Task input:

——————

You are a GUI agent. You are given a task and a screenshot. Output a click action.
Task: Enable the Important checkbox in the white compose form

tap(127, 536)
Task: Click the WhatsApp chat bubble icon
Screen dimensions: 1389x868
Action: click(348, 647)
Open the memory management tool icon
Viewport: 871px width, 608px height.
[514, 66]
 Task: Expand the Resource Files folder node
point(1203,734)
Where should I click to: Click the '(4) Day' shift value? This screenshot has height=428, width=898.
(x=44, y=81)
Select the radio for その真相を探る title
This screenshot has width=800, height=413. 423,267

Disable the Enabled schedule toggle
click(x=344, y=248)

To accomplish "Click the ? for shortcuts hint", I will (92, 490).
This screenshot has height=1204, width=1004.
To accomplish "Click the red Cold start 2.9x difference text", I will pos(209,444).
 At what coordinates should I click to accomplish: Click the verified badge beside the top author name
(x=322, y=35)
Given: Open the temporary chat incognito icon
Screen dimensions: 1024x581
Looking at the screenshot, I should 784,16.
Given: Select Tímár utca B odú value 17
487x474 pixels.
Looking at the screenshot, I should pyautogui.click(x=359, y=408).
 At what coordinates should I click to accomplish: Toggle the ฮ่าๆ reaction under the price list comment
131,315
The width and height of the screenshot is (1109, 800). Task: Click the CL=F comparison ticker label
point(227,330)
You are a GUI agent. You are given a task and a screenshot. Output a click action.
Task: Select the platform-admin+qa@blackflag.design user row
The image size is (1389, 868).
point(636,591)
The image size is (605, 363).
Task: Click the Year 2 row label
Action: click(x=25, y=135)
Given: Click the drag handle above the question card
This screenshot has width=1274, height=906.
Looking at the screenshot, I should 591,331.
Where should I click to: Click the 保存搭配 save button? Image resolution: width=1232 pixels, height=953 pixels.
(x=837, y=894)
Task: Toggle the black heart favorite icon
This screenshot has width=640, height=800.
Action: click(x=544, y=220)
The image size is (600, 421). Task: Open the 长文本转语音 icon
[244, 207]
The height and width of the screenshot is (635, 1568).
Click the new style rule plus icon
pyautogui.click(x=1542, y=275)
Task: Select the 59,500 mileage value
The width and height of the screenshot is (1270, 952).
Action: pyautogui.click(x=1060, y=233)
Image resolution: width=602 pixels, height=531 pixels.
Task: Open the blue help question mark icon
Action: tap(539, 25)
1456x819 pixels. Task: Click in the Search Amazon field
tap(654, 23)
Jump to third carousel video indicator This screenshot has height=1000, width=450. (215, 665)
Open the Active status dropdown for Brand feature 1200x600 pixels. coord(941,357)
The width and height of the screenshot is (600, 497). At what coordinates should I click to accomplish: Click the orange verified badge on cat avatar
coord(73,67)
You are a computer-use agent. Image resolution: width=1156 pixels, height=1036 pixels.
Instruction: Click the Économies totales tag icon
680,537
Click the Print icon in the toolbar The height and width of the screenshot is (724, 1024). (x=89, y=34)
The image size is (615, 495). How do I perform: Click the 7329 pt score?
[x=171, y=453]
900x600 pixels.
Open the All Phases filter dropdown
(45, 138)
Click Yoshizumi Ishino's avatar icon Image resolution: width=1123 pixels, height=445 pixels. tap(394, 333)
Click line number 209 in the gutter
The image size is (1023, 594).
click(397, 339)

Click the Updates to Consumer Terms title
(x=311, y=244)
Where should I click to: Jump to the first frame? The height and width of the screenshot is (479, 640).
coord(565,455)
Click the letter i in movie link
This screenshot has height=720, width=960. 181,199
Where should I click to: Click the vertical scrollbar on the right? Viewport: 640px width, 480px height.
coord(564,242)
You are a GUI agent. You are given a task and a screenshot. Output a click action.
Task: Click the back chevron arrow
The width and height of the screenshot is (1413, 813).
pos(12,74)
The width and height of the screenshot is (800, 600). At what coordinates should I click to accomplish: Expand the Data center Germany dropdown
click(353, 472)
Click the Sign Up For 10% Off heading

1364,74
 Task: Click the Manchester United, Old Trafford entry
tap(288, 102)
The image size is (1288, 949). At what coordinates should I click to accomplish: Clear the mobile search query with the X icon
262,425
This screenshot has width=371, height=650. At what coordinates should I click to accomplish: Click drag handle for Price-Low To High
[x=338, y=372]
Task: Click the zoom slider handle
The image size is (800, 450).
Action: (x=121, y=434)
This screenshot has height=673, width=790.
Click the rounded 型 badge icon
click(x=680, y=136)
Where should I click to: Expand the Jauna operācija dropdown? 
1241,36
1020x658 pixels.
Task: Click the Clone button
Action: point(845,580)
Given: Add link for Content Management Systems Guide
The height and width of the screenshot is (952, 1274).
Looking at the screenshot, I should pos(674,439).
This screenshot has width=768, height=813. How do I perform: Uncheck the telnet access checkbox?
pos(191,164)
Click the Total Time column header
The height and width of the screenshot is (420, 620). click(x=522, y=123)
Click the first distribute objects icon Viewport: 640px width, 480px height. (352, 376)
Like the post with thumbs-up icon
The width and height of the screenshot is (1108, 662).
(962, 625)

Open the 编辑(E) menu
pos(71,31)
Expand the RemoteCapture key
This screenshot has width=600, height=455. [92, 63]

——————

Problem to solve: Please write the data above out again, exactly the same.

Completed task:
You are a GUI agent. You are given a task and a screenshot. Output a click action.
Task: Enable the Important checkbox in the white compose form

tap(127, 536)
Task: Click the WhatsApp chat bubble icon
Screen dimensions: 1389x868
Action: click(348, 647)
Open the memory management tool icon
Viewport: 871px width, 608px height.
[514, 66]
 Task: Expand the Resource Files folder node
point(1203,734)
Where should I click to: Click the '(4) Day' shift value? This screenshot has height=428, width=898.
(x=44, y=81)
Select the radio for その真相を探る title
This screenshot has width=800, height=413. 423,267

Disable the Enabled schedule toggle
click(x=344, y=248)

To accomplish "Click the ? for shortcuts hint", I will (92, 490).
This screenshot has height=1204, width=1004.
To accomplish "Click the red Cold start 2.9x difference text", I will pos(209,444).
 At what coordinates should I click to accomplish: Click the verified badge beside the top author name
(x=322, y=35)
Given: Open the temporary chat incognito icon
Screen dimensions: 1024x581
Looking at the screenshot, I should 784,16.
Given: Select Tímár utca B odú value 17
487x474 pixels.
Looking at the screenshot, I should pyautogui.click(x=359, y=408).
 At what coordinates should I click to accomplish: Toggle the ฮ่าๆ reaction under the price list comment
131,315
The width and height of the screenshot is (1109, 800). Task: Click the CL=F comparison ticker label
point(227,330)
You are a GUI agent. You are given a task and a screenshot. Output a click action.
Task: Select the platform-admin+qa@blackflag.design user row
The image size is (1389, 868).
point(636,591)
The image size is (605, 363).
Task: Click the Year 2 row label
Action: click(x=25, y=135)
Given: Click the drag handle above the question card
This screenshot has width=1274, height=906.
Looking at the screenshot, I should 591,331.
Where should I click to: Click the 保存搭配 save button? Image resolution: width=1232 pixels, height=953 pixels.
(x=837, y=894)
Task: Toggle the black heart favorite icon
This screenshot has width=640, height=800.
Action: click(x=544, y=220)
The image size is (600, 421). Task: Open the 长文本转语音 icon
[244, 207]
The height and width of the screenshot is (635, 1568).
Click the new style rule plus icon
pyautogui.click(x=1542, y=275)
Task: Select the 59,500 mileage value
The width and height of the screenshot is (1270, 952).
Action: pyautogui.click(x=1060, y=233)
Image resolution: width=602 pixels, height=531 pixels.
Task: Open the blue help question mark icon
Action: tap(539, 25)
1456x819 pixels. Task: Click in the Search Amazon field
tap(654, 23)
Jump to third carousel video indicator This screenshot has height=1000, width=450. (215, 665)
Open the Active status dropdown for Brand feature 1200x600 pixels. coord(941,357)
The width and height of the screenshot is (600, 497). At what coordinates should I click to accomplish: Click the orange verified badge on cat avatar
coord(73,67)
You are a computer-use agent. Image resolution: width=1156 pixels, height=1036 pixels.
Instruction: Click the Économies totales tag icon
680,537
Click the Print icon in the toolbar The height and width of the screenshot is (724, 1024). (x=89, y=34)
The image size is (615, 495). How do I perform: Click the 7329 pt score?
[x=171, y=453]
900x600 pixels.
Open the All Phases filter dropdown
(45, 138)
Click Yoshizumi Ishino's avatar icon Image resolution: width=1123 pixels, height=445 pixels. tap(394, 333)
Click line number 209 in the gutter
The image size is (1023, 594).
click(397, 339)

Click the Updates to Consumer Terms title
(x=311, y=244)
Where should I click to: Jump to the first frame? The height and width of the screenshot is (479, 640).
coord(565,455)
Click the letter i in movie link
This screenshot has height=720, width=960. 181,199
Where should I click to: Click the vertical scrollbar on the right? Viewport: 640px width, 480px height.
coord(564,242)
You are a GUI agent. You are given a task and a screenshot. Output a click action.
Task: Click the back chevron arrow
The width and height of the screenshot is (1413, 813).
pos(12,74)
The width and height of the screenshot is (800, 600). At what coordinates should I click to accomplish: Expand the Data center Germany dropdown
click(353, 472)
Click the Sign Up For 10% Off heading

1364,74
 Task: Click the Manchester United, Old Trafford entry
tap(288, 102)
The image size is (1288, 949). At what coordinates should I click to accomplish: Clear the mobile search query with the X icon
262,425
This screenshot has width=371, height=650. At what coordinates should I click to accomplish: Click drag handle for Price-Low To High
[x=338, y=372]
Task: Click the zoom slider handle
The image size is (800, 450).
Action: (x=121, y=434)
This screenshot has height=673, width=790.
Click the rounded 型 badge icon
click(x=680, y=136)
Where should I click to: Expand the Jauna operācija dropdown? 
1241,36
1020x658 pixels.
Task: Click the Clone button
Action: point(845,580)
Given: Add link for Content Management Systems Guide
The height and width of the screenshot is (952, 1274).
Looking at the screenshot, I should pos(674,439).
This screenshot has width=768, height=813. How do I perform: Uncheck the telnet access checkbox?
pos(191,164)
Click the Total Time column header
The height and width of the screenshot is (420, 620). click(x=522, y=123)
Click the first distribute objects icon Viewport: 640px width, 480px height. (352, 376)
Like the post with thumbs-up icon
The width and height of the screenshot is (1108, 662).
(962, 625)

Open the 编辑(E) menu
pos(71,31)
Expand the RemoteCapture key
This screenshot has width=600, height=455. [92, 63]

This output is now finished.